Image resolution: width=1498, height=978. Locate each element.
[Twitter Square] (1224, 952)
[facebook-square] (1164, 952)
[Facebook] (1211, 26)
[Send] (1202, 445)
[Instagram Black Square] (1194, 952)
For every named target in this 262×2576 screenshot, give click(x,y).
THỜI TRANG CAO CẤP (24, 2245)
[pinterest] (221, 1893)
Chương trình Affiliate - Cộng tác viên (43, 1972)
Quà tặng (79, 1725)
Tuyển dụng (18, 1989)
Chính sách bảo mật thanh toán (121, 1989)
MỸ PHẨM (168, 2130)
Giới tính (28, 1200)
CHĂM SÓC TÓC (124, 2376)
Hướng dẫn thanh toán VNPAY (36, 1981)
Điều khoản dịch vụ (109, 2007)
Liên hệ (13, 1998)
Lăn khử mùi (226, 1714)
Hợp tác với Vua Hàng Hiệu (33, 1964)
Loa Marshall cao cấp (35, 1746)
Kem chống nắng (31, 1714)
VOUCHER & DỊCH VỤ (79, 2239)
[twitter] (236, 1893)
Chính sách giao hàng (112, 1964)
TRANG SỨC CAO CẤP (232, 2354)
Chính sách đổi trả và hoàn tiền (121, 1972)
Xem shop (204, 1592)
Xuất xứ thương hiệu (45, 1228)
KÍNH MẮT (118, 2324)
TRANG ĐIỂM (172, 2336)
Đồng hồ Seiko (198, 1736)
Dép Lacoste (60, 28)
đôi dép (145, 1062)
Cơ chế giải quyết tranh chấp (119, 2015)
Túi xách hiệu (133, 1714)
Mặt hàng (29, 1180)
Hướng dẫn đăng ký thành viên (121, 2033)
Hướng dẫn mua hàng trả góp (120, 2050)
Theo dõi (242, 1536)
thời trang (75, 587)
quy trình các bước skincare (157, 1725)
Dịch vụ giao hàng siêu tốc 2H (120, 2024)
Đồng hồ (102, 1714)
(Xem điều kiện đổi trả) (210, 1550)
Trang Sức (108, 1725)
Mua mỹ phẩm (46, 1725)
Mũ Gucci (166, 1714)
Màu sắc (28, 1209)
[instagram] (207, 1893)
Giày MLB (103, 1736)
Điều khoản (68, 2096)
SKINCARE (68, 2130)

» What the task requires: Count the lines in the listing above that contain the string "trình". Case counts. Reply with the number alone.

» Completed task: 2